• TASKS FOR THIS EXERCISE:
a – According to the driveline vibration text, what is the first step in diagnosing where a vibration comes from?
b – Pick up the driveline vibration text where it stops and continue it.

• PROVIDED TEXT:
>>>>

Whether you drive a lot or a little, driveline vibration can be an irritating problem to deal with. For most auto mechanics, the most compelling challenge is to find the vibration’s point of origin. It’s usually a task that requires firsthand knowledge of a vehicle’s driveline components.
Your vehicle’s wheels, tires, axles, transmission, driveshaft, clutch or torque converter, along with engine parts, rotate at a high rate of speed. Any one of these components can be worn or out of spec and be the source of your vehicle’s vibration troubles.
The first step in diagnosing the origin of the vibration is to try and determine the exact conditions under which the vibration occurs. There are three basic types of vibration to be on the lookout for.

<<<<

• DATA EXCERPT:
>>>>

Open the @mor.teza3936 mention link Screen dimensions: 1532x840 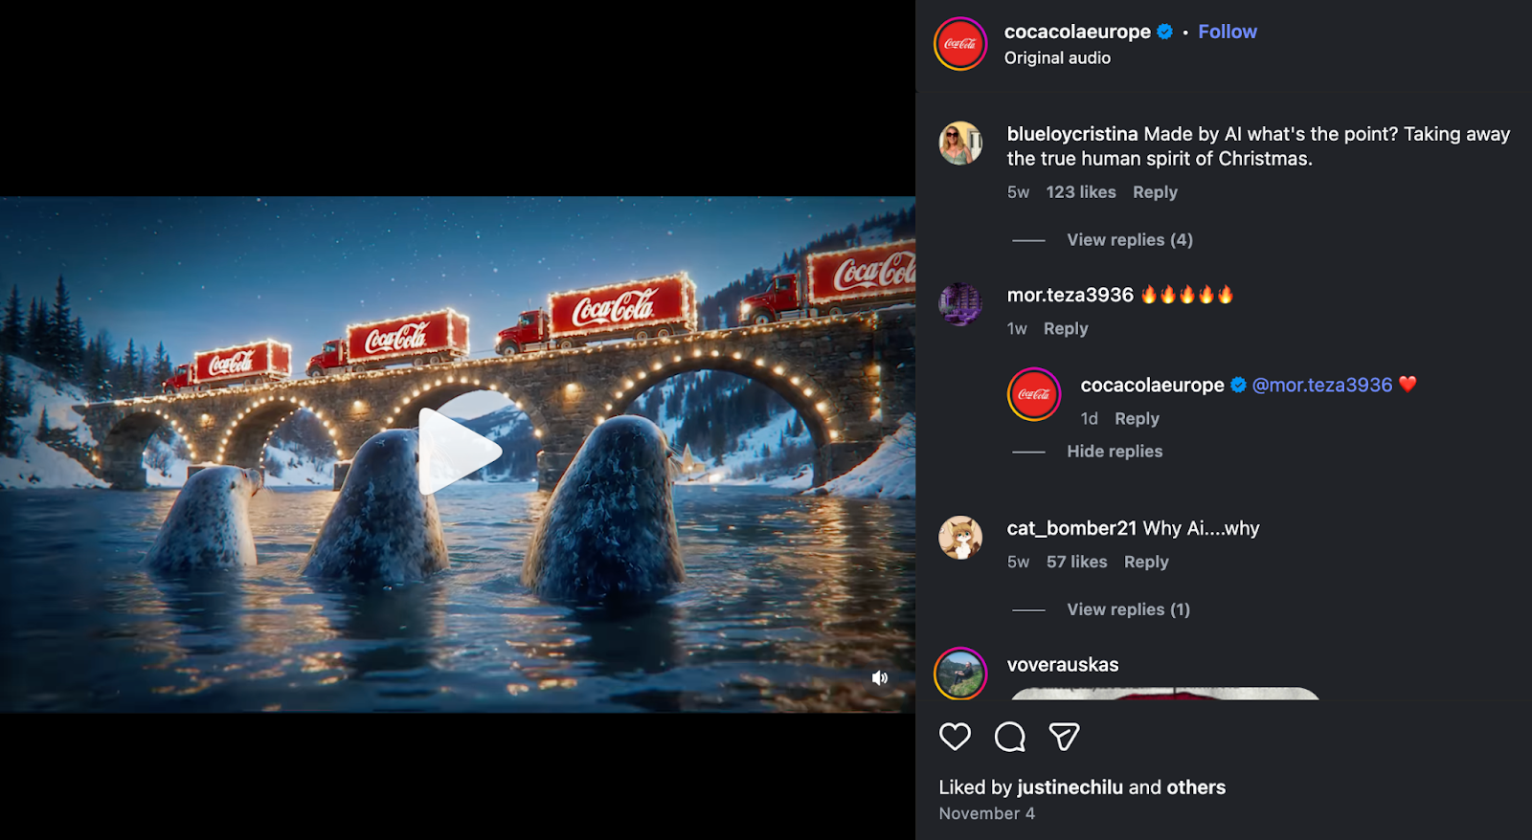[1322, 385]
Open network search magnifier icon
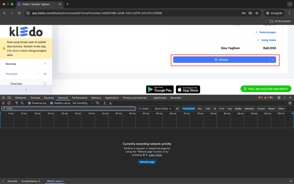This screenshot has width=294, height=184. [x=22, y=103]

<<<<

• ACTIVITY ANSWERS:
a – Try to determine the exact conditions under which the vibration occurs.

b –
Engine Related (RPM) Vibration
RPM-related vibrations will most likely occur when your car is placed in all gears, and is quite often attributed to the engine or any other engine components that turn at the same speed. The harmonic balancer, flexplate and transmission input shaft are several components to consider. If you are scoping the cause, and the vibration changes or disappears as speed is increased, you can eliminate RPM as the problem.
A vibration related to vehicle speed will usually manifest when you’ve reached a certain speed and worsen if the vehicle’s speed increases. Several possible sources might be the wheels, universal joints, axles or transmission output shaft. You can narrow down the problem further by maintaining the same speed and shifting into a different gear. If the vibration goes away, you’ll know that speed is not the cause.